A nova lei do divórcio foi um dos temas do ano que agitou as relações entre o Presidente da República e o PS. Cavaco Silva vetou a nova lei depois de aprovada no Parlamento, numa posição que lhe mereceu críticas de toda a esquerda parlamentar que o acusou de conservadorismo. Em Setembro o diploma teve novamente luz verde. 

Esquerdas convergem contra o neoliberalismo

2008 foi ao ano em que várias personalidades e sectores da esquerda portuguesa se aproximaram para procurar alternativas à governação neoliberal e ao pensamento único. A convergência começou por se fazer sentir no comício festa do Teatro da Trindade, em Junho, e continuou no Fórum Sobre Serviços Públicos e Democracia, em Dezembro. No parlamento, Manuel Alegre e outros deputados socialistas votaram ao lado do Bloco de Esquerda e do PCP em matérias tão fundamentais como o código do trabalho.

Novo código do trabalho aprovado só com os votos do PS

Fazendo tábua rasa das suas propostas enquanto oposição, o Partido Socialista aprovou o novo código do trabalho, merecendo rasgados elogios dos patrões e da direita. O fim do pagamento de horas extraordinárias, a legalização da precariedade e o ataque s convenções colectivas são algumas das novas regras que fazem de 2008 o ano em que a balança voltou a pender para o lado dos mais fortes. Só que nem tudo foram rosas para PS e Patrões, dado que o Tribunal Constitucional chumbou uma das normas do código, que assim voltará ao parlamento em 2009.

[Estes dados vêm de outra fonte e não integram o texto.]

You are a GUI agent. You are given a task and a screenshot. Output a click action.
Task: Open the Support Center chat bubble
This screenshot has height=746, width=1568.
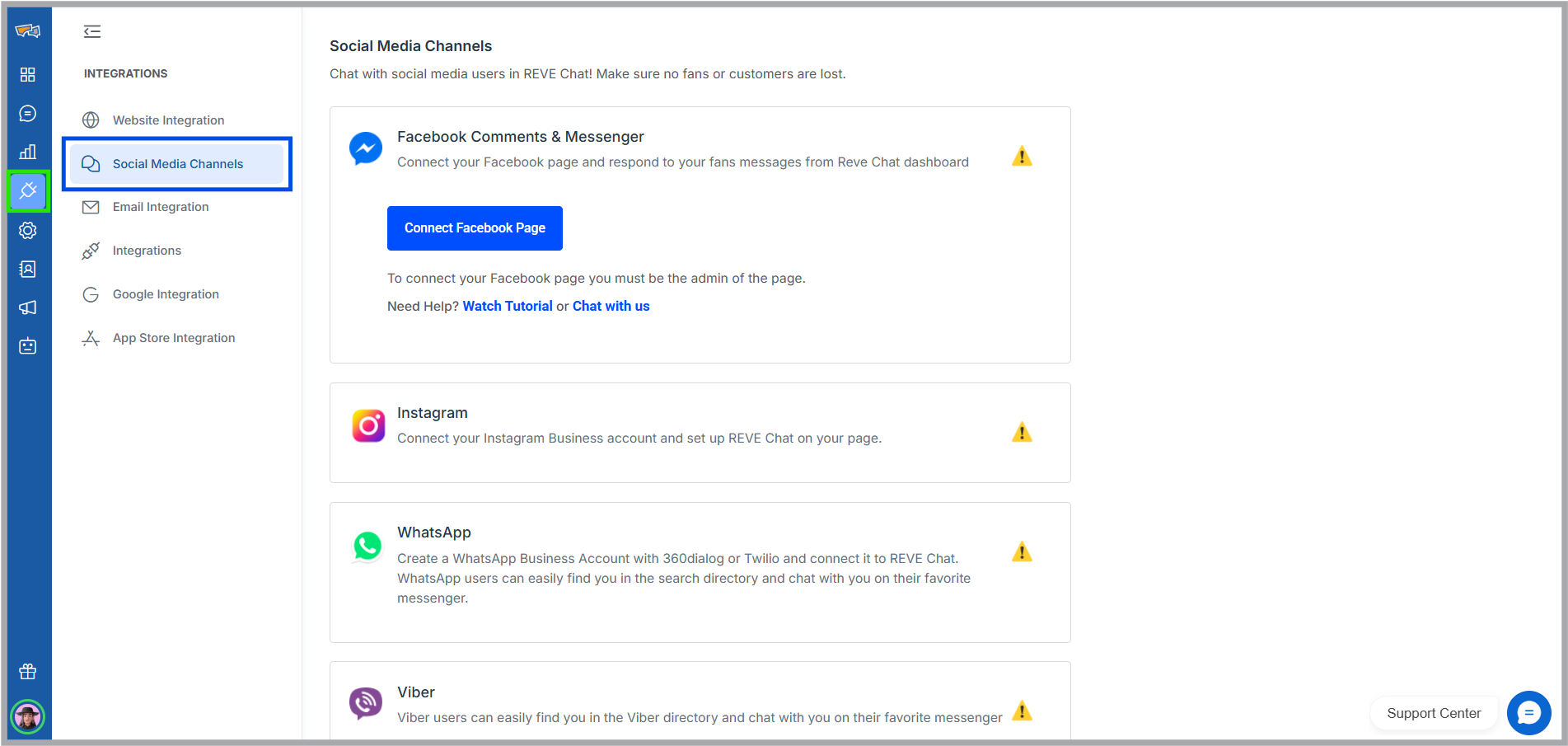tap(1528, 713)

Camionistas paralisaram o país

2008 fica marcado por protestos em todo o Mundo contra o aumento do preço dos combustíveis. Em Portugal, os pescadores foram os primeiros a reagir, paralisando por alguns dias a frota pesqueira. Mas a mobilização com maior impacto foi sem dúvida a dos camionistas. Contra a vontade da grande empresa representativa do sector, milhares de camionistas revoltaram-se e montaram um bloqueio de vários dias no mês de Junho, que fez secar bombas de gasolina e obrigar o governo a negociar o que antes recusara. 

Alta tensão: Governo recusou alterar lei

Foi graças às acções de vários grupos cívicos que em muitas localidades do país contestaram a instalação de linhas de alta tensão na proximidade de casas e povoações, que em 2008 esta luta ganhou contornos nacionais, com o primeiro encontro nacional de movimentos a ter lugar em Junho. O governo foi forçado a recuar em alguns projectos mas o essencial, a alteração da lei, continua por concretizar. 

Congresso Karl Marx com 150 comunicações

A actualidade do pensamento marxista na presente conjuntura de crise do capitalismo global foi um dos temas que dominou o Congresso Internacional Karl Marx, realizado entre 14 e 16 de Novembro, e promovido pelo Instituto de História Contemporânea da Universidade Nova de Lisboa, pela Cooperativa Culturas do Trabalho e Socialismo (Cutra) e pela Transform Europe (rede internacional de associações culturais).